Second (and last) #SCOTUS ruling is the big one, Louisiana v. Callais.From that dissent:
For a 6-3 majority (Rs v. Ds), Justice Alito purports to narrow the ability of states to draw majority-minority districts as a remedy for race-based vote dilution, but, per Kagan's dissent, comes pretty close to gutting the VRA:
"I dissent because Congress elected otherwise. I dissent because the Court betrays its duty to faithfully implement the great statute Congress wrote. I dissent because the Court’s decision will set back the foundational right Congress granted of racial equality in electoral opportunity. I dissent."The 15th amendment, along with the 13th and 14th, were meant to provide some repairs to the fabric of a country that institutionalized racism.
At least we got rid of slavery. But equal protection of laws still means “white people first,” and the 15th amendment is still the red headed stepchild, to which the Roberts Court has said again: “Nice try,”
It may be in the constitution, but that doesn’t mean we have to inconvenience white people over it.
... what the majority does today is to impose the Callais requirements. At their base, all those requirements have the same function: They force a vote-dilution plaintiff to prove that a State adopted an election rule with racially discriminatory intent. On the majority’s view, a rule diluting minority votes—even making them count for nothing—poses no problem if motivated by “nonracial factors.” Ante, at 24. So a State has free rein to “use traditional districting factors” even when they minimize or cancel out minority votes. Ibid. And yet more practically important, a State may (so says the majority) draw districts for any political purpose, including for a purely “partisan purpose[]”—that is, to increase one party’s electoral strength—no matter their racial effects. Ante, at 25. For that reason, the majority insists, a [VRA] Section 2 plaintiff has "a special burden to overcome."Kagan, J., dissenting.
None dare call it “white man’s burden.” After all, discrimination against white people is the real race problem in America.
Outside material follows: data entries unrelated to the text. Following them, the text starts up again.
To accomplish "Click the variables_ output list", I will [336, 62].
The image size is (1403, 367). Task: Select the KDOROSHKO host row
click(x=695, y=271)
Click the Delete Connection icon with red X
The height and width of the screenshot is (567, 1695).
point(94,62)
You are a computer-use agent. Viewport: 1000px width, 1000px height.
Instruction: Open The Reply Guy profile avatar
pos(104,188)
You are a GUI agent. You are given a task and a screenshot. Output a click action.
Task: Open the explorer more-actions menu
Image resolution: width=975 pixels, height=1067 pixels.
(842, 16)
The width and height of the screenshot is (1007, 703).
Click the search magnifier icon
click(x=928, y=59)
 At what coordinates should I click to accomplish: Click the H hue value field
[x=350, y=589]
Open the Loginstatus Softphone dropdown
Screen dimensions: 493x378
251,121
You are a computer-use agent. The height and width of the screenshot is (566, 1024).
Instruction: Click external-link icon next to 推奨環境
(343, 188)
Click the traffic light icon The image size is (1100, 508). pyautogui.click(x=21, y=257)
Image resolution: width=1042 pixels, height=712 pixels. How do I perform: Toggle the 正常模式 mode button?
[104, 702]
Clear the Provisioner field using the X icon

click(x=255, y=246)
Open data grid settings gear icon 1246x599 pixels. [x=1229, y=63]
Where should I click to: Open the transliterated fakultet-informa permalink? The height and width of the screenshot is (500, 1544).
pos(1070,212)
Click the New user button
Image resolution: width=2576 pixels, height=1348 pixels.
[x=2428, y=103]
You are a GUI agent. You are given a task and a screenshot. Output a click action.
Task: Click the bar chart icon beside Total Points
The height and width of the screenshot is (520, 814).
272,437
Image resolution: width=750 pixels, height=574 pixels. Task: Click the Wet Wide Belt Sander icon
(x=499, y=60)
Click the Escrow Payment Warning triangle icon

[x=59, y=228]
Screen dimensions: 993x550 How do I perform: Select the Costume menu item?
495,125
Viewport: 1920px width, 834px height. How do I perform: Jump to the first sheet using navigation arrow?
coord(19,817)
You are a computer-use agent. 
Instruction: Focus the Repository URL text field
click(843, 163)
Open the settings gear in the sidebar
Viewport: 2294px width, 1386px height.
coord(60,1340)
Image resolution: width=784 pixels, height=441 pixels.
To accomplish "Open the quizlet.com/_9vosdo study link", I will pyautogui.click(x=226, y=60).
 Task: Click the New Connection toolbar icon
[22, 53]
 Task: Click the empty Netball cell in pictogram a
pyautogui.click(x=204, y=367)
That’s why the struggle to maintain this racist system is such a difficult one, and requires so much justification.
I can read every word of Alito’s opinion, and understand his argument. That’s the problem: I understand his argument.
I leave the legal riposte to the good Professor:
LULAC makes Callais worse:It’s almost as damning as what I said. Because it’s not the first time Alito and the majority have ignored the facts in favor of the outcome.
Justice Alito's Callais opinion purports to preserve claims in which there's evidence of racially discriminatory intent.
But this is the same Court that simply waved its hands at a district court's *detailed* factual findings of exactly such evidence in the Texas case.